O corpo em suas diferentes manifestações – política, sexual, afetiva, religiosa – ocupa toda a “retroperspectiva” que o pintor paulistano Alex Flemming, 62, abre neste sábado, 13, no segundo andar do Museu de Arte Contemporânea (MAC). O neologismo é justificável, explica o artista, que mora há mais de 20 anos em Berlim: retrospectiva não se aplica a uma mostra distante do formato consagrado pela visão positivista do modernismo – que acreditou numa evolução linear da arte. A exposição se projeta para o futuro. Literalmente. A última série exibida na mostra é também o ponto final do pintor e dos espectadores: ela reúne seis dezenas de laptops pintados com nomes de amigos, como se fossem lápides de um cemitério, nossa última morada.
Não se trata de um exercício mórbido, mas do reconhecimento que também a obsessão que Flemming tem pelo corpo um dia vai acabar. Em pó. Enquanto isso, ele celebra a beleza desse corpo – seja masculino ou feminino. Flemming expõe sua escancarada sensualidade em 120 obras (pinturas, objetos, gravuras).
Autor da intervenção visual na estação Sumaré do metrô, realizada em 1998 com retratos de anônimos estampados em placas de vidro, Flemming já explora a temática do corpo há quase 40 anos. Uma das séries mais antigas da exposição, que tem como curadora a professora e ensaísta Mayra Laudanna, trata do corpo político em plena ditadura. O título Natureza Morta (1978) alude à tortura de presos políticos durante o regime militar, no ano em que a Justiça responsabilizou a União pela morte do jornalista Vladimir Herzog (1937-1975) nas dependências do DOI-Codi.

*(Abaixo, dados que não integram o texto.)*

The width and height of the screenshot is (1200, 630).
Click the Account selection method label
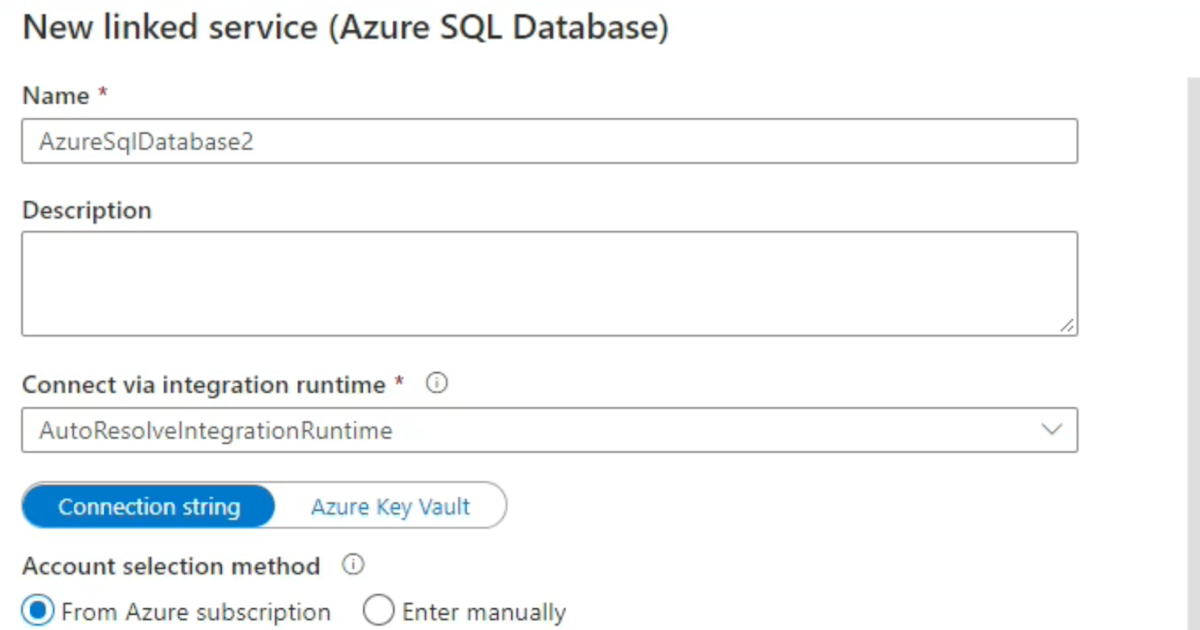171,566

Como tudo na obra de Alex Flemming é autobiográfico, também nessa série ele se coloca no lugar dos torturados. Em outras, ele pinta suas roupas (íntimas, inclusive), a valise que o pai comandante usava em suas viagens, sapatos velhos e até um divã (todos os seus móveis em Berlim também são pintados). Ou usa seu retrato no lugar do rosto do Cristo ou de Verônica, a santa do sudário, sem que isso lhe pareça uma atitude blasfema. Crente a seu modo, ele diz detestar a religião institucionalizada, fazendo uso sincrético de ícones católicos e da umbanda em pinturas de uma série que coloca lado a lado Santa Cecília, Iemanjá, São Jorge e uma sereia.
Ainda nessa série de corpos míticos, ele insere um Adonis sem roupa no interior de um ostensório, objeto usado para expor e transportar a hóstia consagrada em cultos da Igreja Católica. Não por provocação, como fazia seu amigo León Ferrari, garante o pintor. “Se o homem foi feito à imagem e semelhança de Deus, por que não comemorar essa beleza?”, pergunta Flemming com inocência pagã.
Essa criatura, como o homem vitruviano de Da Vinci, é um ser de corpo perfeito, celebrando a descoberta das proporções matemáticas do ser humano pelo pintor renascentista. Esse homem, símbolo da simetria que rege o universo, é construído e desconstruído por Flemming em séries como Body Builders (2001/2) em que corpos modelados nas academias servem de suporte de mapas territoriais de zonas de conflito, apontando para o paradoxo do mundo contemporâneo, que constrói um corpo e destrói o espírito.
O pintor argumenta que essa relação o distancia das fotografias de corpos nus masculinos por outro obcecado pelo físico, o norte-americano Robert Mapplethorpe (1946-1989). “A nudez de Mapplethorpe é clínica”, diz. “A grandeza dele está na temática”. Flemming, que morou em Nova York com uma bolsa da Fullbright, em 1981, já explorava o tema dos conflitos sociais e as paixões, mas o fazia desconstruindo o corpo. Exemplo disso é uma série iniciada em 1984, ao voltar dos EUA, que explora, por meio da alegoria, as deformações do corpo.
Alguns exemplares da série estão expostos na mostra do MAC. Um deles junta a parte superior da Vênus de Botticelli com os membros inferiores de Adão e Eva da Expulsão do Paraíso de Cranach, forjando uma criatura monstruosa de quatro pernas, como nas xilogravuras do naturalista italiano Ulisse Aldrovandi (1522-1605). Aldrovandi, que inventou seres híbridos, metade humanos e metade bestas, não é, contudo, sua única referência. Flemming também leva a Olympia pintada por Manet para um leito de hospital, mas ela, nua, não emana erotismo, e sim o fim de um ciclo (artístico, inclusive), respirando com a ajuda de aparelhos.
Para Flemming, vida e morte são indissociáveis. Isso explica a presença de sua Olympia entubada na última sala da exposição, que abriga a série Caos, projeto agora retomado – como em outros casos, em seu tratando de uma obra circular, que sempre volta ao tema do corpo. As informações são do jornal O Estado de S. Paulo.